Sleep debt and the effect of fatigue on pilot performance are likely huge as unidentified factors in aircraft accidents. Add long flights and dark
conditions, and a pilot who took off in a reasonably well-rested state may not have what it takes to safely complete a flight when presented with adverse or unusual circumstances. Many owner-pilots tend to make trips after the end of a full workday, sometimes at the end of a long work week – exposing themselves, their passengers and the people they fly over to heightened risk from fatigue.
Because the FAA’s airline pilot fatigue rules cover many scenarios for crew rest, travel across multiple time zones, and back-to-back work days, it is much more complex than we need to be concerned about in personal aviation. The underlying concept, however, is extremely relevant:
Your flight should be planned to conclude no more than 16 hours after you awoke from an uninterrupted eight hours of sleep. This includes the time to fly to any alternates. Once you are airborne, constantly evaluate your level of fatigue. If you are getting tired (yawning, find yourself missing radio calls, etc.) land right away. If your flight is delayed and you will reach the end of your 16-hour duty day, divert to land before reaching that limit.

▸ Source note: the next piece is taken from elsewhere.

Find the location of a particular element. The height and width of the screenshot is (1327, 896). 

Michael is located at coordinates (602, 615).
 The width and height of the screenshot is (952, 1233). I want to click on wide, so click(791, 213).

The National Business Aviation Association (NBAA) publishes recommended guidance for business aviation crews. NBAA recommends no more than a 14-hour duty day, including no more than 10 hours of flight time in any 24-hour period. Not explicitly stated in NBAA’s guidance, this assumes a two-person professional flight crew in turbine airplanes. Taking airline regulations and NBAA best practices into account, here’s what I suggest for single-pilot business or personal aviation operators:
12-hour maximum duty day. This is 12 hours “alarm clock to engine shutdown,” recognizing that while most single-pilot operators will not log multiple flight legs in a single day, they tend to fly later in the day after having expended some of their day on non-aviation but still demanding duties.
No more than three flight segments in a duty day together totaling no more than eight flight hours.
No more than two flight segments in a duty day together totaling no more than five flight hours, if the final segment will be flown at night and/or in instrument mereological conditions.
We need to get real about fatigue and learn to account for pilot fatigue as part of flight planning. Your “fatigue state” is as critical to the safe outcome of a flight as the airplane’s fuel state. It’s fairly easy to judge whether you feel rested enough to begin a trip, but far harder to predict how fatigued you’ll feel at the end of a flight. Although the rules and suggestions for duty day limits are somewhat arbitrary, they are the starting point for a pilot not used to active fatigue management, until he or she is more experience determining how they respond to pilot fatigue.